WHAT IS BEING ASKED: The required output consists solely of the lines from the top of the listing through the line containing "Click the location pin icon beside P2P", transcribed exactly.
··· DATA RECORDS
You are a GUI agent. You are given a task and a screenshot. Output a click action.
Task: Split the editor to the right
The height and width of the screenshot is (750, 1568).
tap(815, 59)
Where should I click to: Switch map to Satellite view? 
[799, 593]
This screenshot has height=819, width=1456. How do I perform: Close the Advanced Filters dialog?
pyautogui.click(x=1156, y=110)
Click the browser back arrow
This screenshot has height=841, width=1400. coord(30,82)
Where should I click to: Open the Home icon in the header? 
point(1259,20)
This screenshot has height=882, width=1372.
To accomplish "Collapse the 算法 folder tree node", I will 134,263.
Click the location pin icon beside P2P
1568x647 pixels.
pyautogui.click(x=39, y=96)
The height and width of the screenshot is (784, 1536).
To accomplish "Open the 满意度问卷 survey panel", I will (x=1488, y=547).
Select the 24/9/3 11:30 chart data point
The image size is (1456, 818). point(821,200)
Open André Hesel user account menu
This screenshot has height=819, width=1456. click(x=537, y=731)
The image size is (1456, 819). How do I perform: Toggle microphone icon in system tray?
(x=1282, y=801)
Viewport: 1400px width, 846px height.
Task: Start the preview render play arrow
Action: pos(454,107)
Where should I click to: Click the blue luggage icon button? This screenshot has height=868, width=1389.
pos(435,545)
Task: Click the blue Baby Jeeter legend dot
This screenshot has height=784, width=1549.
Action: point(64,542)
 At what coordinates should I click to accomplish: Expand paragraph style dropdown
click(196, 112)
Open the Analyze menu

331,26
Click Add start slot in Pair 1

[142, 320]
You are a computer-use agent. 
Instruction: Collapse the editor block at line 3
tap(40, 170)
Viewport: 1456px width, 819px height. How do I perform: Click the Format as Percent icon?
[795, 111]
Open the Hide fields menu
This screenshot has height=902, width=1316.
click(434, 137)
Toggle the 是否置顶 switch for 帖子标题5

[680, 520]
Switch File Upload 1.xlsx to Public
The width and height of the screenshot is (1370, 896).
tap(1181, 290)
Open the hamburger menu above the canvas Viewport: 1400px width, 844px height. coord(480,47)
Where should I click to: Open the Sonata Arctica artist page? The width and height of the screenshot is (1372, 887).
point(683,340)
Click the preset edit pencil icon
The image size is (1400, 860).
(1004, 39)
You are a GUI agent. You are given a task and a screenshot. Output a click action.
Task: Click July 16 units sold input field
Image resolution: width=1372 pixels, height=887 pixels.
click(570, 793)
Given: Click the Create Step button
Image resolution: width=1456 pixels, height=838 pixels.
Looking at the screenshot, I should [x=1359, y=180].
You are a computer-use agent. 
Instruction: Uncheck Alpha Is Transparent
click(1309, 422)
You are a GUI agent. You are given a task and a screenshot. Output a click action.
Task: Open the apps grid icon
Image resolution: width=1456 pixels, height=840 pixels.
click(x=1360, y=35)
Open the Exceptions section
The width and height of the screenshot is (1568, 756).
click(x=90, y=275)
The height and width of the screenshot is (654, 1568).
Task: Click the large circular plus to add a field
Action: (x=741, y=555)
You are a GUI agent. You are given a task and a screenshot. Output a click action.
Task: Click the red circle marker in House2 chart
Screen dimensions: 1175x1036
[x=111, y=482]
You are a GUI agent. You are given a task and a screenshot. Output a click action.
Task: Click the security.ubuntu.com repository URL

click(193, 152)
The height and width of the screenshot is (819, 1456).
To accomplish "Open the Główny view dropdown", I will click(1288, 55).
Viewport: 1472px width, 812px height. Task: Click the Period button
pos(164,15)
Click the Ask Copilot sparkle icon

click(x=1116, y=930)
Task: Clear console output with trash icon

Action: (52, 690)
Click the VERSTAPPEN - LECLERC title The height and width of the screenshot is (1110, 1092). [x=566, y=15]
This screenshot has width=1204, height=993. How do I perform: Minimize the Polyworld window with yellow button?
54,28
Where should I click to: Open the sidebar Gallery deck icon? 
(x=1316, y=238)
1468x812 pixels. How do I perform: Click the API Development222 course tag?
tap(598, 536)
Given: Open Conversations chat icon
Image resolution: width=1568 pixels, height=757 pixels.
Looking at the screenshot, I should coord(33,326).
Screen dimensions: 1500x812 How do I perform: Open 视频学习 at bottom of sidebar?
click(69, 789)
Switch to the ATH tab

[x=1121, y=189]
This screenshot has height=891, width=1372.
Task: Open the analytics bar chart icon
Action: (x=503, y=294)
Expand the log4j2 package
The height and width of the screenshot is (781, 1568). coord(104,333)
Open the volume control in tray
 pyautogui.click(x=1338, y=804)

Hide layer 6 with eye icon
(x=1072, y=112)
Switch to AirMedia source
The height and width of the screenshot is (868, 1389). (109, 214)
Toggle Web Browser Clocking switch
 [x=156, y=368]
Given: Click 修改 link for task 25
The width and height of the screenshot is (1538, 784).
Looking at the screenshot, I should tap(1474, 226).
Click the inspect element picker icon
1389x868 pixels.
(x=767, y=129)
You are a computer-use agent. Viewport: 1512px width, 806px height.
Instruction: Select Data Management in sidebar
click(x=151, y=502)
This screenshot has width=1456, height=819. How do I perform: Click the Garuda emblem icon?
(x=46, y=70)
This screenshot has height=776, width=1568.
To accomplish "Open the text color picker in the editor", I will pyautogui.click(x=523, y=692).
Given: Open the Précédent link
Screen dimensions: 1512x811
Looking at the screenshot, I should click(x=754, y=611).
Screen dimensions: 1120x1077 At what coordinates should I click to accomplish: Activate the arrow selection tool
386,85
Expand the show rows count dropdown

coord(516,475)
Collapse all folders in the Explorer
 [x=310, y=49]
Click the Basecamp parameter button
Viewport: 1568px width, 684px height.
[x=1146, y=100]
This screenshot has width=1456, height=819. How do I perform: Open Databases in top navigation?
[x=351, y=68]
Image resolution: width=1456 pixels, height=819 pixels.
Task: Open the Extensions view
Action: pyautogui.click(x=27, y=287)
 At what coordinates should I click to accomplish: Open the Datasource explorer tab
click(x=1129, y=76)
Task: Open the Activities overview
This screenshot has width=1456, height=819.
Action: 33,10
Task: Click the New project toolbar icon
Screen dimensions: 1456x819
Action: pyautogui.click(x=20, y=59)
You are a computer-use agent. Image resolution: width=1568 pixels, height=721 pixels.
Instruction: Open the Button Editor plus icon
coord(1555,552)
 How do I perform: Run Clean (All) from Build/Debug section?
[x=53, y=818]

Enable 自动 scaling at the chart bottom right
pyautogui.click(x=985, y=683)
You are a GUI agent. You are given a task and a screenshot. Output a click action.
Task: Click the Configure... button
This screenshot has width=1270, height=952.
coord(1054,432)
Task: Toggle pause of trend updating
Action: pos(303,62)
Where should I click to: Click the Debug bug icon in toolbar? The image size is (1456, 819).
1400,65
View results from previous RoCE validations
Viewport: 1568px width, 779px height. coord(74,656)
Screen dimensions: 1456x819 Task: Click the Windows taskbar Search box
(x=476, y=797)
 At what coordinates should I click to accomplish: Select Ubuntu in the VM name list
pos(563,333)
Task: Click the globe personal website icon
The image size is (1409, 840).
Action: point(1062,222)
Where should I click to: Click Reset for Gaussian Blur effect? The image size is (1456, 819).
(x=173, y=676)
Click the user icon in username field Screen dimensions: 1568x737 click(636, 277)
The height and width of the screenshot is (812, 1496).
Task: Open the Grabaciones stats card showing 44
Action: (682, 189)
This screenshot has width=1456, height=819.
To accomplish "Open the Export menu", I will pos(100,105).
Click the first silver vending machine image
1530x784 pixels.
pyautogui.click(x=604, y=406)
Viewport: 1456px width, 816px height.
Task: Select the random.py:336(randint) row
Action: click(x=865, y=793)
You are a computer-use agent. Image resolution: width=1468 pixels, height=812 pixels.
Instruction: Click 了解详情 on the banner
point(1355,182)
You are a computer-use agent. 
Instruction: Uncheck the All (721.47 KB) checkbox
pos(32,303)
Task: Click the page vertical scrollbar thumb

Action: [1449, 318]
······
SOLVED PROBLEM:
You are a GUI agent. You are given a task and a screenshot. Output a click action.
Task: Split the editor to the right
The height and width of the screenshot is (750, 1568).
tap(815, 59)
Where should I click to: Switch map to Satellite view? 
[799, 593]
This screenshot has height=819, width=1456. How do I perform: Close the Advanced Filters dialog?
pyautogui.click(x=1156, y=110)
Click the browser back arrow
This screenshot has height=841, width=1400. coord(30,82)
Where should I click to: Open the Home icon in the header? 
point(1259,20)
This screenshot has height=882, width=1372.
To accomplish "Collapse the 算法 folder tree node", I will 134,263.
Click the location pin icon beside P2P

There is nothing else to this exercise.